8:15 am: FINALLY! A port-o-potty that doesn't have a line! Since the start of the race, every bathroom has had 2 or 3 runner's standing outside of it waiting to get inside. I've seen men and women both, darting in to the woods, behind trees, on the side of signs, all trying to do some quick-relieving without losing too many valuable seconds.

8:38 am: We are finally out of the canyon! 16 miles down, 10 miles to go. By now it is getting hot and my jacket is making me sweat. I take it off, tie it around my waist, and get ready to drop it to the Hubby as soon as I see him. I eat an entire Cliff Bloks bar, hoping I've taken in enough calories so far. You're supposed to eat somewhere around 200 calories/hour during prolonged activity, careful not to deplete your glycogen stores. I've never been able to eat that much mid-race, but I'm extra cautious today, taking in about 150 calories/hour.

8:47 am: Mile 17 is the first place along the course where spectators can see the runners. For the last 167 minutes, it's been just me, the other runners, an occasional passing car, and the aid station volunteers. But now, as I run up the slight incline to where two main highways intersect, I see the course is lined with cheering fans, holding awesome signs. I see, "Chafe now, brag forever" and "Every step is one step closer to beer". Oh, and my personal favorite, "Chuck Norris can't run a marathon". There's my Hubby and friend Kristen running toward me. Jeremiah takes my jacket, offers a gel packet and some more tylenol, as well as some encouraging words, "You're doing great and looking strong!"

9:10 am: My awesome friend Kristen drove all the way up to Ft. Collins to help me run the last 7 miles, the hardest miles by far, of the marathon.
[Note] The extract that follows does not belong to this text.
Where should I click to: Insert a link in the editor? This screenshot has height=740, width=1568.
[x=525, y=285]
She meets me right before mile 19 at the bottom of "Bagel Hill", the biggest hill on the course. We work our way up to the top, and I start to feel it. The heavy-leg, lactic acid soaked muscle feeling. Up until this point, I had no problem holding a sub 9 minute/mile pace. But now.....things are starting to really mental resolve is chunking away piece by piece.....and my shoes feel like they're filled with Quik-set cement.

9:20 am: Less than an hour left to go (I hope!) and only 5 and a half miles. I see my Husband cheering for the last time until the finish line. We jump on to a winding bike path that promises to take us to the finish. I have no idea what's coming as this is the only part of the course I wasn't able to see before the race; a mistake I will not make again. And I am so thirsty! I'm honestly on the verge of tears looking for the next aid station. I opted to not carry my own water fearing the extra weight it would put on my broken foot. Early dehydration is setting in.
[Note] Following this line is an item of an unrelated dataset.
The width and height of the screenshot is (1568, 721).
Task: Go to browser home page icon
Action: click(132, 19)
9:30 am: Kristen is smiling, encouraging me that we're getting close to the finish. She's also giving pep talks to other runners who, I'm sure, look about as miserable as I look right now.

9:52 am: 3 miles to go. Under normal circumstances, 3 miles feels like nothing to me. When you're doing 10 mile tempo runs & 20 mile long runs, 3 miles feels like eating dessert and taking a nap. But not today. I want to lie down on the side of the trail and cry.

10:18 am: We turn off the trail onto a road. There in the not-to-far distance is what I've been waiting for- the Finish Line! Kristen says, "There it is Jenny! Run it home, you're almost finished!" and drops off the course to watch the finish with the spectators.

10:20 am: I cross the finish line, arms raised, elated to have finished and to have finished well. I gulp down an entire bottle of water, take my awesome medal and commemorative poster, and look for my husband. 4:05, final time.